- Extracted information:
----

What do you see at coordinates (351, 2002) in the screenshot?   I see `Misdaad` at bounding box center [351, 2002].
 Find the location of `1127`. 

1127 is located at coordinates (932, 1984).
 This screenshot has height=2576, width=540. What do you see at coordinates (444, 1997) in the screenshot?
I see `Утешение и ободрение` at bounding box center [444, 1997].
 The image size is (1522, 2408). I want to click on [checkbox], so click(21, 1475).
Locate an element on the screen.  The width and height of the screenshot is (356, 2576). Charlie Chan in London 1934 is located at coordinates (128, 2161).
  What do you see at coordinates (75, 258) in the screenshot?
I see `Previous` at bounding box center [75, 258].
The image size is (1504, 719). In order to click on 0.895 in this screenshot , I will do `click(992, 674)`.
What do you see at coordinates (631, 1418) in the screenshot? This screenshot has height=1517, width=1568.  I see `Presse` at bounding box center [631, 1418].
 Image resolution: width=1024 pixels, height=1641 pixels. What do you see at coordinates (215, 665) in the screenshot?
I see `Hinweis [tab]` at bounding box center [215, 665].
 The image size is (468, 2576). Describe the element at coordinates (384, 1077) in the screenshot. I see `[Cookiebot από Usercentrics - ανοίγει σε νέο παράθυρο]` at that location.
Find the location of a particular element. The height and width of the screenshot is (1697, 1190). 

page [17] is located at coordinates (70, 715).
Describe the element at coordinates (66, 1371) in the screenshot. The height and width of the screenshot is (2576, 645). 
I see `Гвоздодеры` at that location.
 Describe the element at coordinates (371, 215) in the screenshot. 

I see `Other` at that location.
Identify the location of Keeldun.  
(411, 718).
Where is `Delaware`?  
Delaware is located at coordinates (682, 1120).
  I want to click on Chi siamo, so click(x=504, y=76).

----

- Stated problem:
Report each line above that contains the word "location", copying every such line in full. Matching is case-sensitive.

- Result:
 Find the location of `1127`. 
 The image size is (468, 2576). Describe the element at coordinates (384, 1077) in the screenshot. I see `[Cookiebot από Usercentrics - ανοίγει σε νέο παράθυρο]` at that location.
Find the location of a particular element. The height and width of the screenshot is (1697, 1190). 
I see `Гвоздодеры` at that location.
I see `Other` at that location.
Identify the location of Keeldun.  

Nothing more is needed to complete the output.